*** Opening Provided records ***
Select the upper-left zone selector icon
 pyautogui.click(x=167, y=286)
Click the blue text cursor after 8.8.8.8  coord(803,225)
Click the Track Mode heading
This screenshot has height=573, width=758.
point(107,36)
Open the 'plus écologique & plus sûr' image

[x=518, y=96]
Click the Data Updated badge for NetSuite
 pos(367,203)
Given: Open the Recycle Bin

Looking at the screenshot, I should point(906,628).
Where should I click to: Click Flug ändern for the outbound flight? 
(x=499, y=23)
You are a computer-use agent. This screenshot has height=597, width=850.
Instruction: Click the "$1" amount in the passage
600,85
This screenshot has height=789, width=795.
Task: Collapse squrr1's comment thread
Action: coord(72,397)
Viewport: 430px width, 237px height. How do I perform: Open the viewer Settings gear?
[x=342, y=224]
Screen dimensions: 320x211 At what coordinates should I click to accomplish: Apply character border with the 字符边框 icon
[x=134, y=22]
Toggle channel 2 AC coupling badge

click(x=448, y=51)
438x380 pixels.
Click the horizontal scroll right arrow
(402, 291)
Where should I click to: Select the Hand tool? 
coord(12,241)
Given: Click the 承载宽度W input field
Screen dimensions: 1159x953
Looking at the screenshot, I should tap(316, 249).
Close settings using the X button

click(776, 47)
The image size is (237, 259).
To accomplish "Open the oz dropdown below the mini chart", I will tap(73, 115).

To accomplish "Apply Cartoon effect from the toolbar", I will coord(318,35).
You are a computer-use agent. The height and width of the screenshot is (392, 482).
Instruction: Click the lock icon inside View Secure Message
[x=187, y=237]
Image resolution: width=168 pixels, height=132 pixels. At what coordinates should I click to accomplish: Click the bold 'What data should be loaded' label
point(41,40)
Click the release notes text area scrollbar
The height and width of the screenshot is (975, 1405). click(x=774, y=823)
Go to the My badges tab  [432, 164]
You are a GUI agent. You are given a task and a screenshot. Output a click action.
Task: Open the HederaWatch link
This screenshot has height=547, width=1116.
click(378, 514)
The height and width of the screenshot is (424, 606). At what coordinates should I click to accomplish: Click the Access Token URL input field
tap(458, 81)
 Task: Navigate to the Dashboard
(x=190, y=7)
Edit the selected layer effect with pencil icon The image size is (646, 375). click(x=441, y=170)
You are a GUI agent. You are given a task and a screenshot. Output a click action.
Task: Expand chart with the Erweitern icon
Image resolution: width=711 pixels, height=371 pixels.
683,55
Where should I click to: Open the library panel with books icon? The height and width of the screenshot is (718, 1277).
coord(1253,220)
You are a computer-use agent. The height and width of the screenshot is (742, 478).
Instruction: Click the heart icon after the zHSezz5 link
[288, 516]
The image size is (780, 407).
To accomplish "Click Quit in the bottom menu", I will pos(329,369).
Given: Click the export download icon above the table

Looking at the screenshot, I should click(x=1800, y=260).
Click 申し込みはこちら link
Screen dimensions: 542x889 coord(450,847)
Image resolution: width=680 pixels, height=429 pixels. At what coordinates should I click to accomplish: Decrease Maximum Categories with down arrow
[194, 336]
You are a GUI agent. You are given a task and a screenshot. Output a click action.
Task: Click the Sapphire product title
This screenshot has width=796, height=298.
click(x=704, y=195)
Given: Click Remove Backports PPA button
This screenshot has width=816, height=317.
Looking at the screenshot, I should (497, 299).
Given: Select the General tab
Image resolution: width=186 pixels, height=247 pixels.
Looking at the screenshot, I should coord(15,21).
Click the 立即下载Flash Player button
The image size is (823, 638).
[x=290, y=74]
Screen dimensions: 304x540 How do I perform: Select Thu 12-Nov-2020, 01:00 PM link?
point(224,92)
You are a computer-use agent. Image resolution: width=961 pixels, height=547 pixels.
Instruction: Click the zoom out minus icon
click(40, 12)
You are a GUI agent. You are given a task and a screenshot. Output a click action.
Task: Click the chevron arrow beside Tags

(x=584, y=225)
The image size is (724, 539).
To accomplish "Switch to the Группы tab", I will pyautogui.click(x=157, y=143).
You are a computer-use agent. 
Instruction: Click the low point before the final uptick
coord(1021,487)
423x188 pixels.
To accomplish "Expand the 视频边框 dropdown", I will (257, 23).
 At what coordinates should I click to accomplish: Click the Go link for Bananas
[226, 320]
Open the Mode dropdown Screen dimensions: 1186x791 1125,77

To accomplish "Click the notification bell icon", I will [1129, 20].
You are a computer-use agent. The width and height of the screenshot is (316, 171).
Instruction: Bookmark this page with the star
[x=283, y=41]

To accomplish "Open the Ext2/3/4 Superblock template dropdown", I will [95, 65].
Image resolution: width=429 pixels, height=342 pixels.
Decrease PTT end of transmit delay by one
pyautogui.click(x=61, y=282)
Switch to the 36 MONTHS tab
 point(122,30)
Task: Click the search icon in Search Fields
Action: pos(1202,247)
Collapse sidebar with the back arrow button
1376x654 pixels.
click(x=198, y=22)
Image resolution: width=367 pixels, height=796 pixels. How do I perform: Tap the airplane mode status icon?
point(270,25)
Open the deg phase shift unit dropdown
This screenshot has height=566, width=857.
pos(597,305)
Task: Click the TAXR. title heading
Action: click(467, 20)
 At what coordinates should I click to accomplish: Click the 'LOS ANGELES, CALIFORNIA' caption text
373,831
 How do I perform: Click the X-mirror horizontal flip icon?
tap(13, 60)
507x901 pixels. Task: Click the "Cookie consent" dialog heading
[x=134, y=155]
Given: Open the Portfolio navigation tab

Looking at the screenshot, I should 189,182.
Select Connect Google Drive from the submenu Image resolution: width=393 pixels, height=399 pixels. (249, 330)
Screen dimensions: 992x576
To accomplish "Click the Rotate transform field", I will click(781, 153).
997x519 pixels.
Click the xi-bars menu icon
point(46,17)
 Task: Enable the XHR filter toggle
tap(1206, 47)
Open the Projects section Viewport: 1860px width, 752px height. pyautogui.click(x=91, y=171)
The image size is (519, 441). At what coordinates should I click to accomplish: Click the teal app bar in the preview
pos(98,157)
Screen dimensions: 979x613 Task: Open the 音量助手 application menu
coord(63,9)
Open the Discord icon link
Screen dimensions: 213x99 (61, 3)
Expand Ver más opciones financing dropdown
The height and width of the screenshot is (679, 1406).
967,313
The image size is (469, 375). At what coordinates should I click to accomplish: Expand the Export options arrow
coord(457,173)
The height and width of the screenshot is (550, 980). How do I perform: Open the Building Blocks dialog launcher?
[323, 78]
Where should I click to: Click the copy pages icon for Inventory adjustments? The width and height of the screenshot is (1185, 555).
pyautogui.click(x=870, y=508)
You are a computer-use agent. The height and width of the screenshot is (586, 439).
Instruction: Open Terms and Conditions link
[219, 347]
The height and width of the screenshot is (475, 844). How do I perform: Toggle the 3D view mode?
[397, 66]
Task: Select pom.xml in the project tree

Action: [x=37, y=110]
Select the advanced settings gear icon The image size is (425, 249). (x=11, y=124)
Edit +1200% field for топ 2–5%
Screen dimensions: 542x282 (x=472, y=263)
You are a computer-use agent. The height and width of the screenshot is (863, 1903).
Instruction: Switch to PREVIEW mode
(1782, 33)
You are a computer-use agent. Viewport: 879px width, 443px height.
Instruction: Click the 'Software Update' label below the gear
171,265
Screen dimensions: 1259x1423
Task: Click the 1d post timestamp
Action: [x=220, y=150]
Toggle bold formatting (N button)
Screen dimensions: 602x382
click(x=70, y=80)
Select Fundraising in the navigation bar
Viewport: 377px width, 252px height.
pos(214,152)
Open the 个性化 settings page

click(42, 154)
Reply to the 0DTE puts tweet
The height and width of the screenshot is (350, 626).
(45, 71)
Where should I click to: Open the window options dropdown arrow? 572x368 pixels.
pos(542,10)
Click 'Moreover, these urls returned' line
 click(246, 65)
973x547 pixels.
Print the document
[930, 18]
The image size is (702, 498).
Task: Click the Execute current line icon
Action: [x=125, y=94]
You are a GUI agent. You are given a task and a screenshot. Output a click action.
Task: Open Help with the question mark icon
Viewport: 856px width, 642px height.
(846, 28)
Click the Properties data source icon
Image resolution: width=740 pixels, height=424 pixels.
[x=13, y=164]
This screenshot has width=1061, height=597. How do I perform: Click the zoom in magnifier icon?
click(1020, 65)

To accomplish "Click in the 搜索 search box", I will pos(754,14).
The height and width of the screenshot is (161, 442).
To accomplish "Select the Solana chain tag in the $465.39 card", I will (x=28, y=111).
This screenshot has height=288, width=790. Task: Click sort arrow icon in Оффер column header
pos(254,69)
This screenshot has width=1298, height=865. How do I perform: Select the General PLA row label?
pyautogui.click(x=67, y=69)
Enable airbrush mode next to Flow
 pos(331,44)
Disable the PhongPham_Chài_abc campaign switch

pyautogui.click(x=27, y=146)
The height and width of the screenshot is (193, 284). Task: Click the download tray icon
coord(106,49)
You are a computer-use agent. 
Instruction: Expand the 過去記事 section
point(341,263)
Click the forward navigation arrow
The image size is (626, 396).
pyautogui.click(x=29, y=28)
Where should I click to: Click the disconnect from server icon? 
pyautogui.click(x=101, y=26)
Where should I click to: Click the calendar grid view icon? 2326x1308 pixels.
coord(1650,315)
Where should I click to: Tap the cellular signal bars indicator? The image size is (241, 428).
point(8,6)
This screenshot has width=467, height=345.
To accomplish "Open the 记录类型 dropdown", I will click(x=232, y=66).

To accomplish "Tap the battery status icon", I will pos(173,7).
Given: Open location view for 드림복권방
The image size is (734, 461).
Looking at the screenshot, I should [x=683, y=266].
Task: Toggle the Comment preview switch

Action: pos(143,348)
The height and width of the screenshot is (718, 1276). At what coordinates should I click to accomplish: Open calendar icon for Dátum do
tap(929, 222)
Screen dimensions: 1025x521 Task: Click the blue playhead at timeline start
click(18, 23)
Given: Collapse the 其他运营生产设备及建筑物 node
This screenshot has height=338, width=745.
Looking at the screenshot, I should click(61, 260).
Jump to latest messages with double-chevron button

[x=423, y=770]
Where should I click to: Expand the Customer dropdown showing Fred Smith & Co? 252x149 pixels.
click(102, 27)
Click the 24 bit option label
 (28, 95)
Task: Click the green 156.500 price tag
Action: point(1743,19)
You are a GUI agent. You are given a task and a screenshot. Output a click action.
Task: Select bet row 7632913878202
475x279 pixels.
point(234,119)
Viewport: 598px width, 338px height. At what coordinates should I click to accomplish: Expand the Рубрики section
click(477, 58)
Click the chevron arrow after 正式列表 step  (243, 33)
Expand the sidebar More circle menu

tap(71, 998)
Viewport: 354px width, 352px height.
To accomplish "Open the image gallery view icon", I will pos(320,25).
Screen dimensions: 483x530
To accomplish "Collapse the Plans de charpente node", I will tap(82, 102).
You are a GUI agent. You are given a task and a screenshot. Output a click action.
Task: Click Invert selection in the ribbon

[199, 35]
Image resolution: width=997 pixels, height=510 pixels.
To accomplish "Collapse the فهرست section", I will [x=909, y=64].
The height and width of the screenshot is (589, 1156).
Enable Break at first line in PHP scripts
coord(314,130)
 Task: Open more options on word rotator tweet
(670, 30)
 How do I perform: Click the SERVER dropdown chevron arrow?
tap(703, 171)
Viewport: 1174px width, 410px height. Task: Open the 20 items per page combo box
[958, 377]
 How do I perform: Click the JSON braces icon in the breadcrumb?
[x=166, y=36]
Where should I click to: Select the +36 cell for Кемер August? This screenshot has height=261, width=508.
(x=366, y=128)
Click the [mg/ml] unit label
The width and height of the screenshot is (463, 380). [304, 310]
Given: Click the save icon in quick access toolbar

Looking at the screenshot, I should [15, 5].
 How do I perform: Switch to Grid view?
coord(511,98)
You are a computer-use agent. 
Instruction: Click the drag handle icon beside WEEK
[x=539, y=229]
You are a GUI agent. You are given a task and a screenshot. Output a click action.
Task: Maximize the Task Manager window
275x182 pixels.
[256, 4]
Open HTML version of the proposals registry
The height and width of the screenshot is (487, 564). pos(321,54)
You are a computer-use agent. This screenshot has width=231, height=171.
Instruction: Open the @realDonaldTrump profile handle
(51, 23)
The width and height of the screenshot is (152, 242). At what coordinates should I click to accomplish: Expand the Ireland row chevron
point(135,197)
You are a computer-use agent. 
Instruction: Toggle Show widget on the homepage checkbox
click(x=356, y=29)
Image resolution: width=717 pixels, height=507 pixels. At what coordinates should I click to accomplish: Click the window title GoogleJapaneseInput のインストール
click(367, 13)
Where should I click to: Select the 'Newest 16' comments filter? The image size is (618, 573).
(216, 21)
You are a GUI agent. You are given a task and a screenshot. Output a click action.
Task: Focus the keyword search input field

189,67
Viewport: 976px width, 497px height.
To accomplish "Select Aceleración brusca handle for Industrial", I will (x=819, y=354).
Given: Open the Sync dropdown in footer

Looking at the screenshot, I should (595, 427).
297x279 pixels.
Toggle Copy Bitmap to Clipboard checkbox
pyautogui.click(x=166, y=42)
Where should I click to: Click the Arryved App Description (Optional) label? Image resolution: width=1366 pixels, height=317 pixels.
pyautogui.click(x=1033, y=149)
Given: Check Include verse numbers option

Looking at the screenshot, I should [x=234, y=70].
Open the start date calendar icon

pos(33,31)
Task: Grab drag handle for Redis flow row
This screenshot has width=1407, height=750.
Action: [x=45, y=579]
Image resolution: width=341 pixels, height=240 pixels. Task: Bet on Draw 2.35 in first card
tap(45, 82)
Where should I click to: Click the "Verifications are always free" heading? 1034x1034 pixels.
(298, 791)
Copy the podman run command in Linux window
*** Closing Provided records ***
== Work order ==
Of the lines in the data above, some may include the word "effect"; state how many, with no added words.

== The answer ==
2